Rewrite the data below, changing each "GUI agent" to "screen assistant" and leaving every other character as it is.
── Material to process
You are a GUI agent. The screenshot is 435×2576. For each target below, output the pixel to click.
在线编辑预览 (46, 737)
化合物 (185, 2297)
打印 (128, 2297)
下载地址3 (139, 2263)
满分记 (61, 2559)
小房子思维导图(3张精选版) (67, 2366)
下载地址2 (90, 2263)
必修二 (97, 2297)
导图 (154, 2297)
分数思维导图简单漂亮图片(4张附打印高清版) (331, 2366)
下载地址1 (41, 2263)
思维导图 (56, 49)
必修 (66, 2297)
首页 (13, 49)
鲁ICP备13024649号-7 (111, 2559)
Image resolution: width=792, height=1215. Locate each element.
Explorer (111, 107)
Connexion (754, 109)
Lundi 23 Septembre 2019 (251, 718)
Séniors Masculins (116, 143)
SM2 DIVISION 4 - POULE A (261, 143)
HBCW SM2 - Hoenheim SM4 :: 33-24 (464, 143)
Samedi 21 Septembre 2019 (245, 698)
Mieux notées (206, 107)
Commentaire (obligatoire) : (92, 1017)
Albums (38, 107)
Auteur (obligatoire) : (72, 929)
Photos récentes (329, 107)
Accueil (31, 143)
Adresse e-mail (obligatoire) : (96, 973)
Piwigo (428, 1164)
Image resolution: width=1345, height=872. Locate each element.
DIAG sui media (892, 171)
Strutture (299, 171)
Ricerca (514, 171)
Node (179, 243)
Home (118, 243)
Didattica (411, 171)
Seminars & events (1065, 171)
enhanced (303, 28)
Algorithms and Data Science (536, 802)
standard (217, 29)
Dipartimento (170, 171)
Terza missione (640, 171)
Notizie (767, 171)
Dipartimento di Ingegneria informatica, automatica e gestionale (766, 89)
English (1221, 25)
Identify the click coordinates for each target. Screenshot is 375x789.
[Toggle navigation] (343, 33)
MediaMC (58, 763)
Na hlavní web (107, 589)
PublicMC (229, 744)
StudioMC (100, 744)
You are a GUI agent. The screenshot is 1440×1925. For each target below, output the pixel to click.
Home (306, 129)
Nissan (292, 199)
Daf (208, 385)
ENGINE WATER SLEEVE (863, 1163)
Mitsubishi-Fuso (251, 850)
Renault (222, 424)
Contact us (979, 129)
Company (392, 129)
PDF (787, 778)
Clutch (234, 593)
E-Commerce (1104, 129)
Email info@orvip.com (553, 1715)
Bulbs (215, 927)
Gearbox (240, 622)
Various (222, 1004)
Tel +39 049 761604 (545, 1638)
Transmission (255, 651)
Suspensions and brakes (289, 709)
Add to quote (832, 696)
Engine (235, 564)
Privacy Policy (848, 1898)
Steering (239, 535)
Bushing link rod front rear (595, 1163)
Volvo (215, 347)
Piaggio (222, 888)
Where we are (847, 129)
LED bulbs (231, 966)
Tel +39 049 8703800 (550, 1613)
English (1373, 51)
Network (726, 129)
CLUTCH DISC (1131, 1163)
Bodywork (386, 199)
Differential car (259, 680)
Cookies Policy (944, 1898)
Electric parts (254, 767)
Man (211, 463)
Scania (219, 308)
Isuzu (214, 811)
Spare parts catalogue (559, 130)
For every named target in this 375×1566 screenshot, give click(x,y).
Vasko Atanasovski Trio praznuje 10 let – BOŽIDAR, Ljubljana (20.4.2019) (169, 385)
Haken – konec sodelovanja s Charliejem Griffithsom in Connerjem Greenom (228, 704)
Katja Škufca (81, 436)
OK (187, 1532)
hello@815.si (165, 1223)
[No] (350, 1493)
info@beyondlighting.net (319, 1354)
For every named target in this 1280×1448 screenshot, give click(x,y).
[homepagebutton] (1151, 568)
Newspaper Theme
────
Final result:
You are a screen assistant. The screenshot is 435×2576. For each target below, output the pixel to click.
在线编辑预览 (46, 737)
化合物 (185, 2297)
打印 (128, 2297)
下载地址3 (139, 2263)
满分记 (61, 2559)
小房子思维导图(3张精选版) (67, 2366)
下载地址2 (90, 2263)
必修二 (97, 2297)
导图 (154, 2297)
分数思维导图简单漂亮图片(4张附打印高清版) (331, 2366)
下载地址1 (41, 2263)
思维导图 (56, 49)
必修 (66, 2297)
首页 (13, 49)
鲁ICP备13024649号-7 (111, 2559)
Image resolution: width=792, height=1215. Locate each element.
Explorer (111, 107)
Connexion (754, 109)
Lundi 23 Septembre 2019 (251, 718)
Séniors Masculins (116, 143)
SM2 DIVISION 4 - POULE A (261, 143)
HBCW SM2 - Hoenheim SM4 :: 33-24 (464, 143)
Samedi 21 Septembre 2019 (245, 698)
Mieux notées (206, 107)
Commentaire (obligatoire) : (92, 1017)
Albums (38, 107)
Auteur (obligatoire) : (72, 929)
Photos récentes (329, 107)
Accueil (31, 143)
Adresse e-mail (obligatoire) : (96, 973)
Piwigo (428, 1164)
Image resolution: width=1345, height=872. Locate each element.
DIAG sui media (892, 171)
Strutture (299, 171)
Ricerca (514, 171)
Node (179, 243)
Home (118, 243)
Didattica (411, 171)
Seminars & events (1065, 171)
enhanced (303, 28)
Algorithms and Data Science (536, 802)
standard (217, 29)
Dipartimento (170, 171)
Terza missione (640, 171)
Notizie (767, 171)
Dipartimento di Ingegneria informatica, automatica e gestionale (766, 89)
English (1221, 25)
Identify the click coordinates for each target. Screenshot is 375x789.
[Toggle navigation] (343, 33)
MediaMC (58, 763)
Na hlavní web (107, 589)
PublicMC (229, 744)
StudioMC (100, 744)
You are a screen assistant. The screenshot is 1440×1925. For each target below, output the pixel to click.
Home (306, 129)
Nissan (292, 199)
Daf (208, 385)
ENGINE WATER SLEEVE (863, 1163)
Mitsubishi-Fuso (251, 850)
Renault (222, 424)
Contact us (979, 129)
Company (392, 129)
PDF (787, 778)
Clutch (234, 593)
E-Commerce (1104, 129)
Email info@orvip.com (553, 1715)
Bulbs (215, 927)
Gearbox (240, 622)
Various (222, 1004)
Tel +39 049 761604 (545, 1638)
Transmission (255, 651)
Suspensions and brakes (289, 709)
Add to quote (832, 696)
Engine (235, 564)
Privacy Policy (848, 1898)
Steering (239, 535)
Bushing link rod front rear (595, 1163)
Volvo (215, 347)
Piaggio (222, 888)
Where we are (847, 129)
LED bulbs (231, 966)
Tel +39 049 8703800 (550, 1613)
English (1373, 51)
Network (726, 129)
CLUTCH DISC (1131, 1163)
Bodywork (386, 199)
Differential car (259, 680)
Cookies Policy (944, 1898)
Electric parts (254, 767)
Man (211, 463)
Scania (219, 308)
Isuzu (214, 811)
Spare parts catalogue (559, 130)
For every named target in this 375×1566 screenshot, give click(x,y).
Vasko Atanasovski Trio praznuje 10 let – BOŽIDAR, Ljubljana (20.4.2019) (169, 385)
Haken – konec sodelovanja s Charliejem Griffithsom in Connerjem Greenom (228, 704)
Katja Škufca (81, 436)
OK (187, 1532)
hello@815.si (165, 1223)
[No] (350, 1493)
info@beyondlighting.net (319, 1354)
For every named target in this 1280×1448 screenshot, give click(x,y).
[homepagebutton] (1151, 568)
Newspaper Theme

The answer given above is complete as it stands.